Era o dia 21 de março de 1960 e a cidade de Johanesburgo, capital da África do Sul, havia sido tomada por milhares de pessoas, em sua maioria negras, que protestavam contra a chamada Lei do Passe. Tal lei obrigava a população negra a portar um cartão de identificação especificando os locais onde estavam autorizadas a circular. Eram os terríveis anos da sociedade do apartheid, regime de segregação racial que vigorou na África do Sul de 1944 até 1990.
Por Luis Gustavo enviado para o Portal Geledés
Os manifestantes prosseguiam pacificamente até o bairro de Sharpeville, quando foram surpreendidos por rajadas de metralhadoras disparadas indiscriminadamente pelos soldados do exército. O saldo foi assustador: 69 pessoas mortas e 186 feridas.
Esse episódio entrou para história como o “Massacre de Sharpeville” e, para que não caísse no esquecimento, a Organização das Nações Unidas (ONU) definiu o dia 21 de março como o Dia Internacional de Luta pela Eliminação da Discriminação Racial.
Passados 57 anos do Massacre de Sharpeville, constata-se que a luta dos negros ainda não terminou e que é necessário avançar significativamente no combate à discriminação racial nos quatro cantos do globo.
São várias as práticas racistas que pipocam pelo mundo, contaminando diferentes esferas da sociedade, seja nos esportes, política, educação e até mesmo em instituições religiosas. Nos EUA, por exemplo, jovens negros são covardemente assassinados pela polícia e seus algozes não são punidos. No Brasil, os diversos relatórios elaborados pela Anistia Internacional condenam o tratamento diferenciado dado a brancos e negros por agentes da segurança pública e o sistemático desrespeito aos direitos humanos da população negra. São frequentes os “equívocos” policiais que resultam em constrangimento e assassinato de pessoas pertencentes a determinado seguimento da população.

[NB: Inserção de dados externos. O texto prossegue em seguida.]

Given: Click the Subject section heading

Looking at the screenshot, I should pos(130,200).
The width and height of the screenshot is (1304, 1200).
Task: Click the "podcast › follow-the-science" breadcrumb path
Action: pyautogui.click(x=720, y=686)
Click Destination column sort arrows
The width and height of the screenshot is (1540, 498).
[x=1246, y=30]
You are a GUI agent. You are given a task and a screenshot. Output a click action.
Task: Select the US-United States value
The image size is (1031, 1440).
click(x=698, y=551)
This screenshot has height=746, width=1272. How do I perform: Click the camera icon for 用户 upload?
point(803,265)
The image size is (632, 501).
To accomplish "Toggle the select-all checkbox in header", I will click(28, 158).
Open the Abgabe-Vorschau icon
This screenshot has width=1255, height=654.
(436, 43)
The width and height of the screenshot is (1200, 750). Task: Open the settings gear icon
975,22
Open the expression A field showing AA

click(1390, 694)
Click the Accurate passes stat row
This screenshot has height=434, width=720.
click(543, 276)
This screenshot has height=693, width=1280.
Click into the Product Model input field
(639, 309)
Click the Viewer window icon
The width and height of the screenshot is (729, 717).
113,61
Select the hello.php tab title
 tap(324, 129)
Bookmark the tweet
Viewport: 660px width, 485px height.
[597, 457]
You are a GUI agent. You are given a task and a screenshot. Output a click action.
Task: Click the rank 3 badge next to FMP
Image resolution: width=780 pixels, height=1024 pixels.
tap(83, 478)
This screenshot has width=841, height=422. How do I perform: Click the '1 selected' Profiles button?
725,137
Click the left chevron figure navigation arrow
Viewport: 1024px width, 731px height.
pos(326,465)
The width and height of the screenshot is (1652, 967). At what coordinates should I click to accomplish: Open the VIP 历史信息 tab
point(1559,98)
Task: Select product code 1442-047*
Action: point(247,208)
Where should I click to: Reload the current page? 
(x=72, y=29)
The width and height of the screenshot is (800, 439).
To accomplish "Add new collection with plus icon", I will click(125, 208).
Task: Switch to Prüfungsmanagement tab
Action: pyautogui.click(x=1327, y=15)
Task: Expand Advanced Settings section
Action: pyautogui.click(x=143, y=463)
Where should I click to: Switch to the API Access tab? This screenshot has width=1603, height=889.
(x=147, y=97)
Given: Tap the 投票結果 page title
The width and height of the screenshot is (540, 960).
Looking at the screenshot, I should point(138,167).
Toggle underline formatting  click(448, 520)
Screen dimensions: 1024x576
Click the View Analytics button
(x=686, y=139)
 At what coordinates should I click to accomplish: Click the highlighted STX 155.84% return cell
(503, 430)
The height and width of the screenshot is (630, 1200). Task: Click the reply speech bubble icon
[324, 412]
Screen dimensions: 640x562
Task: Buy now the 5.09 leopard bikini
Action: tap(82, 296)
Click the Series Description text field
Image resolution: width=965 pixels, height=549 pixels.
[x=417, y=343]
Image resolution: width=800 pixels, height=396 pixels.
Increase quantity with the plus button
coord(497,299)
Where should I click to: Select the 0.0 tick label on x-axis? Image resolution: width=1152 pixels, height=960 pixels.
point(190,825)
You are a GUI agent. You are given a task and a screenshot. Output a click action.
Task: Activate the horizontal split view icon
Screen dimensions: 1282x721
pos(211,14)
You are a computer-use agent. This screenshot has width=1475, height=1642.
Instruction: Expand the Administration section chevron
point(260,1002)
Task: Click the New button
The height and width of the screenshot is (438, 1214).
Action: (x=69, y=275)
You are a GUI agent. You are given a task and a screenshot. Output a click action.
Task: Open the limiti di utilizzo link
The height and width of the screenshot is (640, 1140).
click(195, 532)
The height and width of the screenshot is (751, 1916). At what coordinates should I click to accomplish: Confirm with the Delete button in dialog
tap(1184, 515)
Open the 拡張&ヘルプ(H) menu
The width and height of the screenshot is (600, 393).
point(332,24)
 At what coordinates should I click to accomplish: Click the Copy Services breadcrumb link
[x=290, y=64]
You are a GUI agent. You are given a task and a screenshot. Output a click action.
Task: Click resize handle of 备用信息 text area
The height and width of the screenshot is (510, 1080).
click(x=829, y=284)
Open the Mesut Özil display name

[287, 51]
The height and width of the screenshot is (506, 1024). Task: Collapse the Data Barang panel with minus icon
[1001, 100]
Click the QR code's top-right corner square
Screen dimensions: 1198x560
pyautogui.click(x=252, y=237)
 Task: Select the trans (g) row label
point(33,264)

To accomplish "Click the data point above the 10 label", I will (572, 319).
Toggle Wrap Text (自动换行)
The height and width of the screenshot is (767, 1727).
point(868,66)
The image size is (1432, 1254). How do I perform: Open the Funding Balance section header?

Dados publicados no Mapa da Violência 2016 apontam que, em 2014, morreram 158,9% mais jovens negros que brancos vítimas de disparos com arma de fogo. É como se a chacina de Sharpeville se repetisse rotineiramente entre nós, brasileiros.
Há, leitor, uma página sombria que compõe a história desse país. O regime escravista que vigorou por essas paragens por quase 400 anos forjou uma chaga definitiva no DNA nacional e gangrenou as possibilidades de acesso à cidadania plena aos egressos do cativeiro.
A discriminação racial é um escárnio. Ela provoca um estreitamento da visão de mundo, apequena e obscurece a realidade do nosso destino comum. Ainda que o racismo seja atuante e tenha manchado definitivamente a história da espécie humana, é possível construir outras formas de relação, despidas de preconceitos e pautadas pelo respeito ao outro.
Nos anos em que esteve no cárcere, Nelson Mandela escreveu:
“Ninguém nasce odiando outra pessoa pela cor de sua pele, por sua origem ou ainda por sua religião. Para odiar, as pessoas precisam aprender, e se aprendem a odiar, elas podem aprender a amar.”
Refletir sobre esse ensinamento é primordial nos tempos atuais, sobretudo para que construamos juntos uma sociedade em que todos possam desfrutar integralmente a plenitude de sua cidadania independentemente da cor da pele.
*Luis Gustavo Reis é professor e editor de livros escolares.